:: SOURCE INFORMATION

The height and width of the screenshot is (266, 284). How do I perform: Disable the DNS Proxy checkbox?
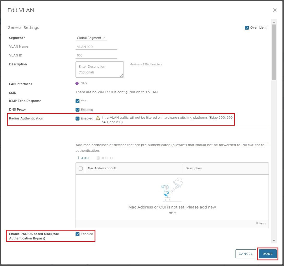tap(77, 110)
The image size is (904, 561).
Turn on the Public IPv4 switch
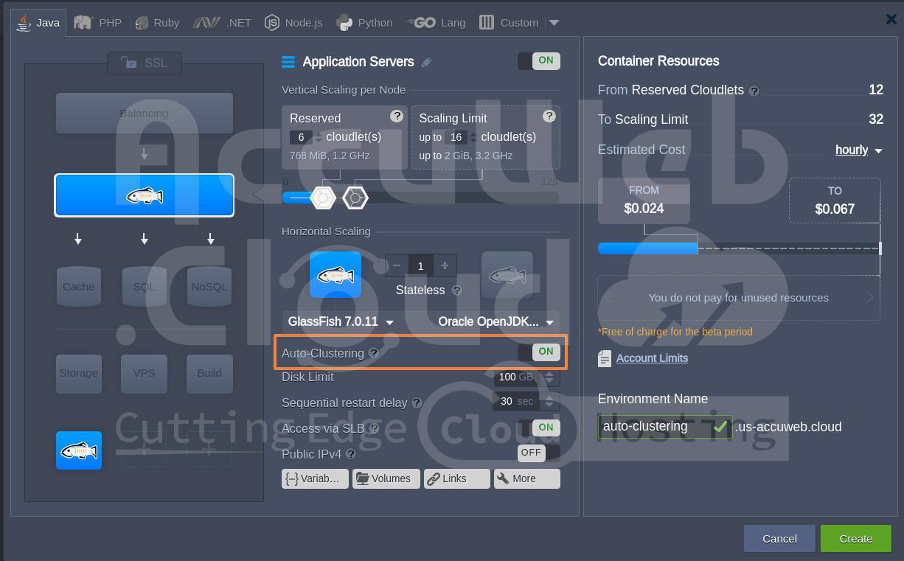[539, 453]
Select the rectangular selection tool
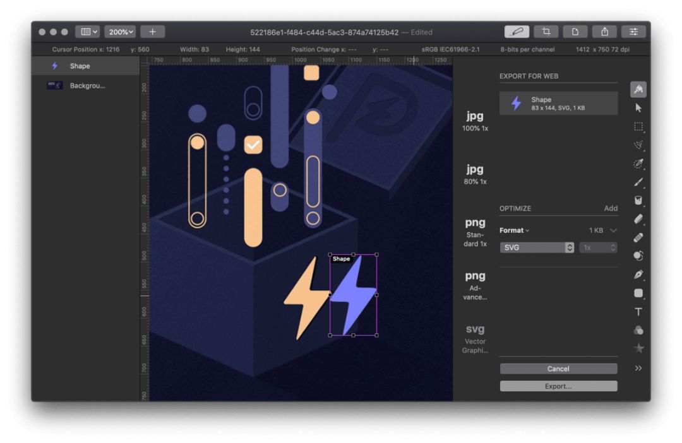Viewport: 682px width, 443px height. [x=638, y=126]
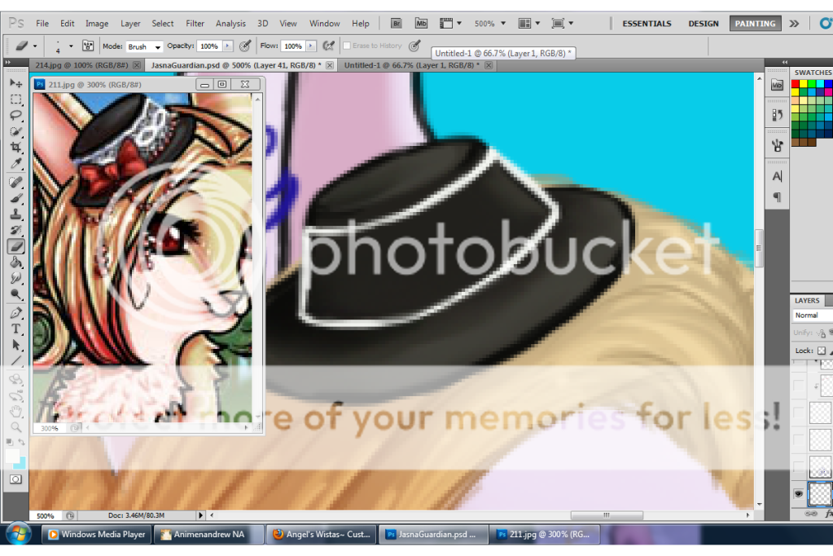The image size is (833, 556).
Task: Select the Horizontal Type tool
Action: (x=15, y=329)
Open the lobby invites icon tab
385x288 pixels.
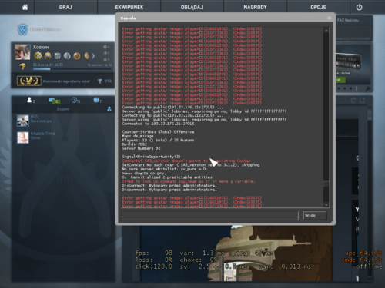click(x=98, y=101)
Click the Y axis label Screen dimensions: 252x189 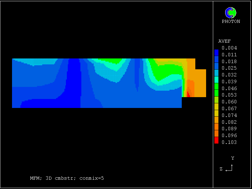(233, 158)
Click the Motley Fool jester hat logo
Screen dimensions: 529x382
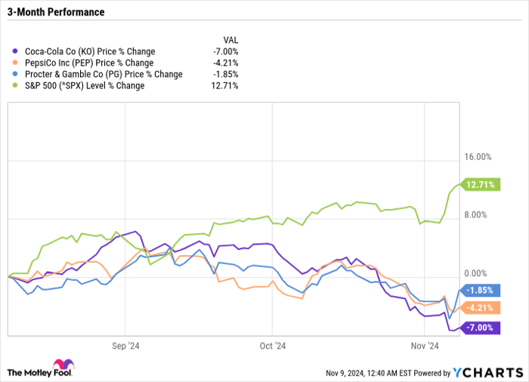coord(59,365)
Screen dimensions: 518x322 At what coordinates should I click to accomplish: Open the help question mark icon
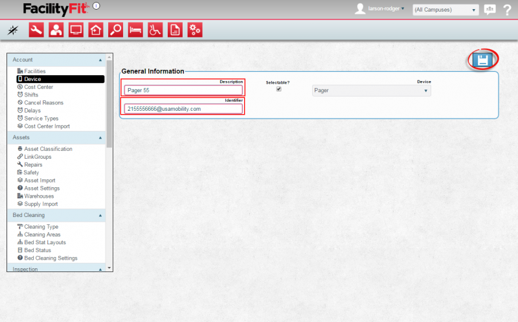pyautogui.click(x=507, y=10)
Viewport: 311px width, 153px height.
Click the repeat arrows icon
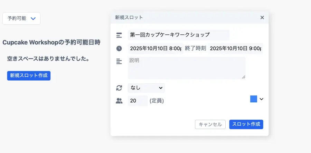pos(119,88)
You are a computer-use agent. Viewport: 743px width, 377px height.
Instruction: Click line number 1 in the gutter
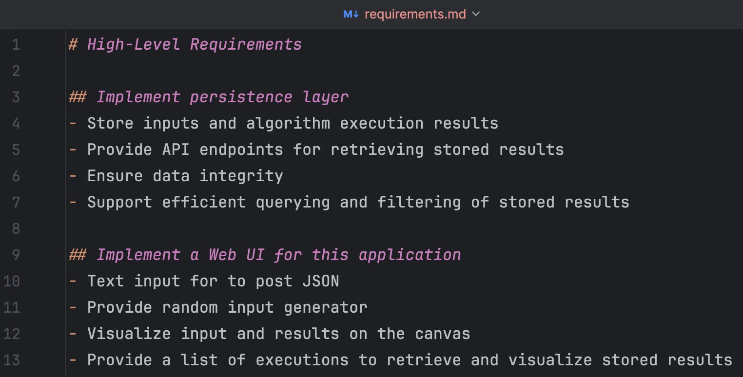[16, 45]
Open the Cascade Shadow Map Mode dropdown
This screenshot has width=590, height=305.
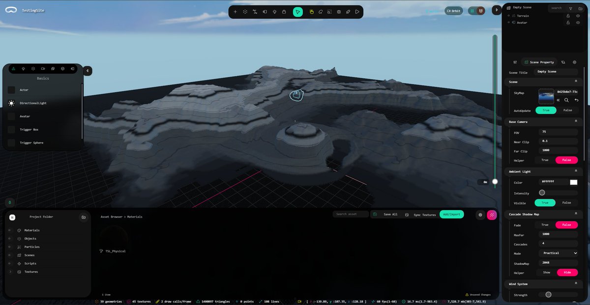coord(558,253)
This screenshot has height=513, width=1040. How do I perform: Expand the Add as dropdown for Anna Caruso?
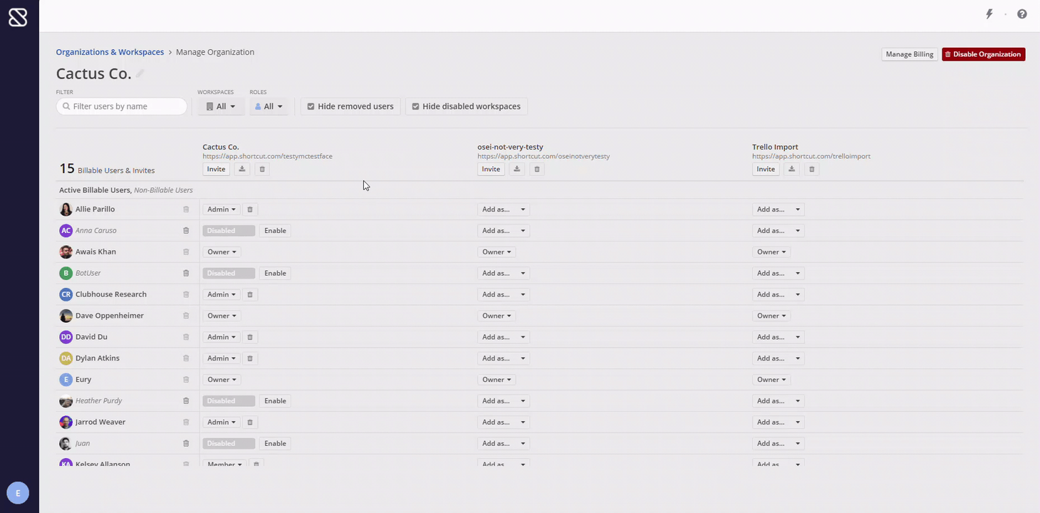coord(504,230)
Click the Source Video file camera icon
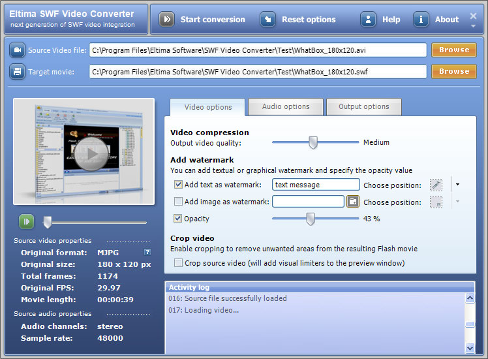This screenshot has height=359, width=488. point(18,50)
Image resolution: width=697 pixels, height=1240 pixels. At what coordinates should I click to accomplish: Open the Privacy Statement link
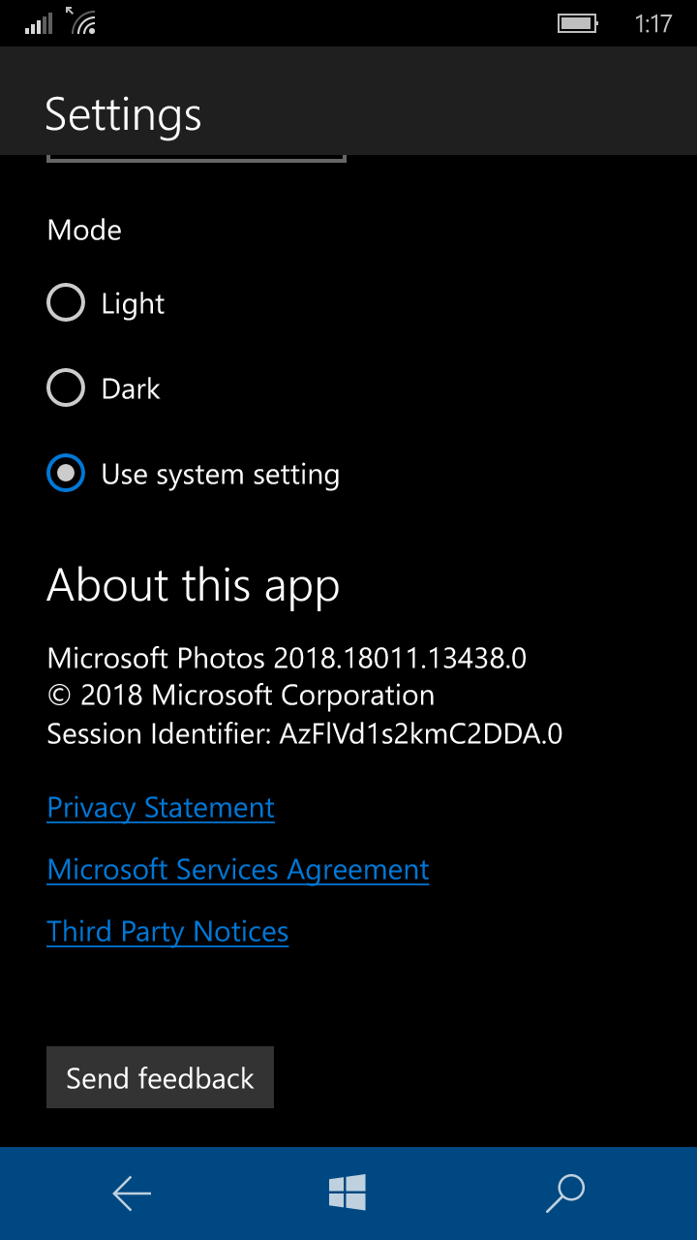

::::

From the line containing "Instruction: Click line" through the last line of the records above, reproduce every line exactly, leaving out the pictures.

Instruction: Click line number 1 in the gutter
[16, 45]
Open the Cascade Shadow Map Mode dropdown
This screenshot has width=590, height=305.
coord(558,253)
This screenshot has height=513, width=1040. How do I perform: Expand the Add as dropdown for Anna Caruso?
coord(504,230)
Click the Source Video file camera icon
This screenshot has height=359, width=488. point(18,50)
Image resolution: width=697 pixels, height=1240 pixels. At what coordinates should I click to accomplish: Open the Privacy Statement link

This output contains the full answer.